### GIVEN TASK 1
Please swap "On-hand inventory data" for "Current stock records" in the dependent demand overview, then give back everything from "Dependent demand occurs" down to "Production Schedule (MPS)" with that change.
### GIVEN TASK 2
Decide whether each statement below agrees with the dependent demand overview. Answer yes or no for each, and quote the words that settle it.
(a) MRP draws on the Master Production Schedule.
(b) Lead time covers only the time needed to assemble an item.
(c) The MRP schedule can be changed freely in the near term.

Understanding Dependent Demand

Dependent demand occurs when the demand for one item is directly related to the demand for another. MRP (Material Requirements Planning) is the primary technique used to manage this, utilizing:

  • Bill-of-Materials (BOM)
  • On-hand inventory data
  • Expected receipts (purchase orders)
  • Master Production Schedule (MPS)

Benefits of MRP

  • Better response to customer orders
  • Faster response to market changes
  • Improved utilization of facilities and labor
  • Reduced inventory levels

Key MRP Components

  • MRP Schedule: Specifies production requirements in accordance with the aggregate production plan. It must be fixed in the near term and followed consistently.
  • BOM: A comprehensive list of components, ingredients, and materials required for production.
  • Lead Times: The time required to purchase, produce, or assemble an item.
  • Outstanding Purchase Orders: Accurate records of quantities and scheduled receipts.

### DATA
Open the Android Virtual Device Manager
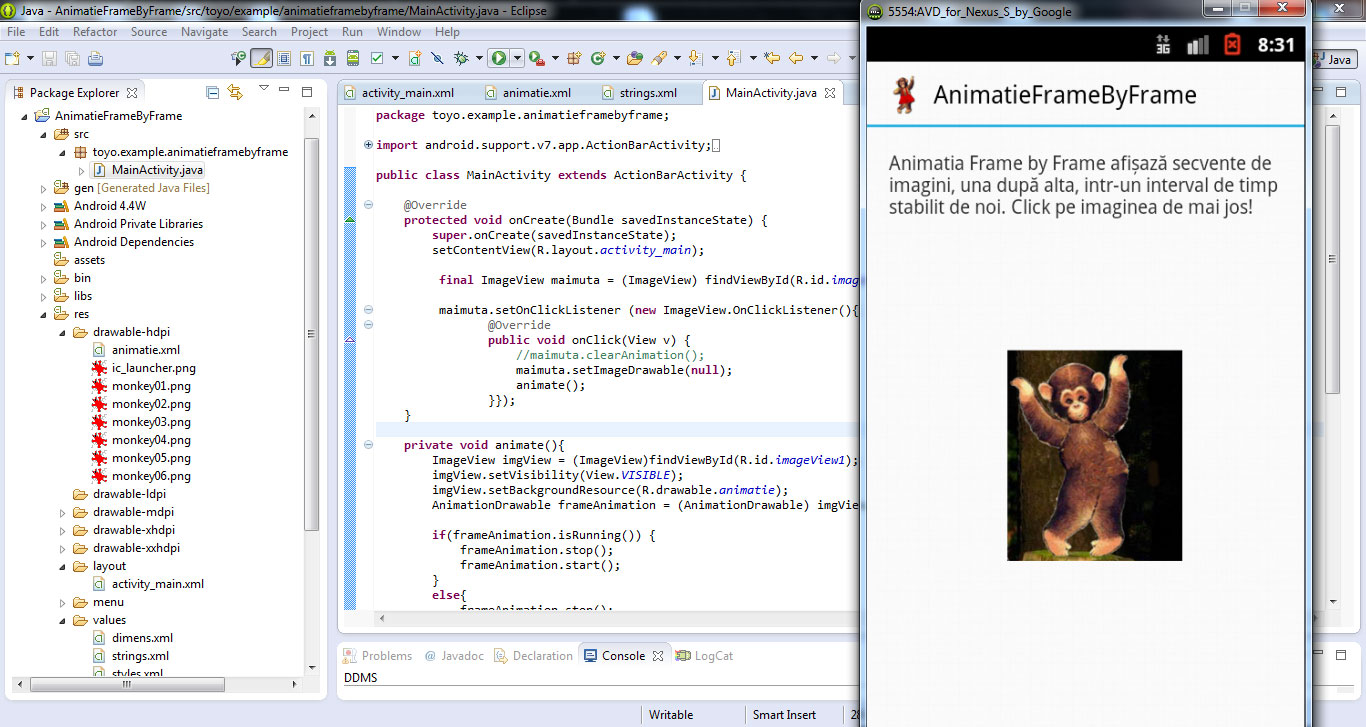The height and width of the screenshot is (727, 1366). click(352, 60)
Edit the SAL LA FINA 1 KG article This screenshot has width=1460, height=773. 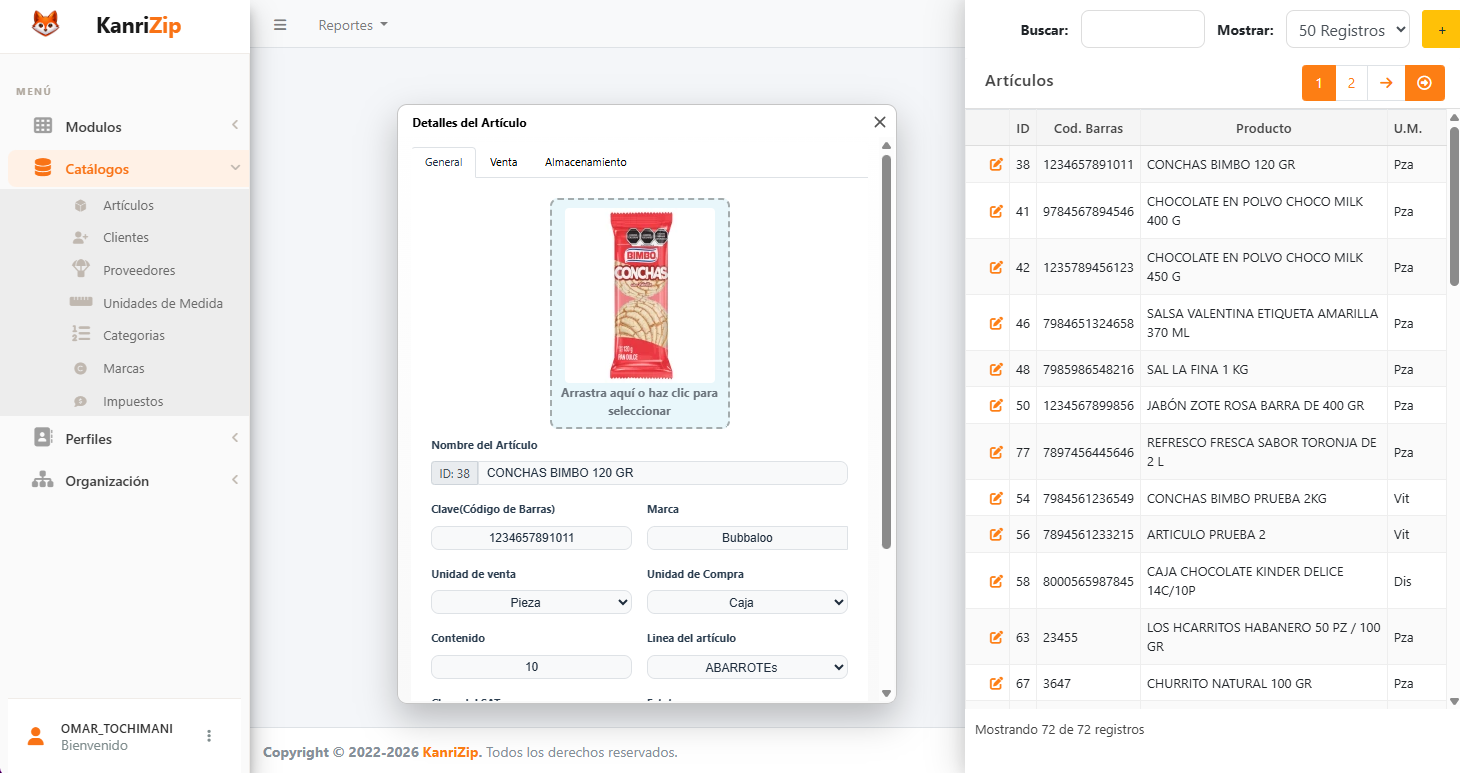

### TASK SOLUTION 1
Dependent demand occurs when the demand for one item is directly related to the demand for another. MRP (Material Requirements Planning) is the primary technique used to manage this, utilizing:

  • Bill-of-Materials (BOM)
  • Current stock records
  • Expected receipts (purchase orders)
  • Master Production Schedule (MPS)

### TASK SOLUTION 2
(a) Yes: "Master Production Schedule (MPS)"
(b) No: "The time required to purchase, produce, or assemble an item."
(c) No: "It must be fixed in the near term and followed consistently."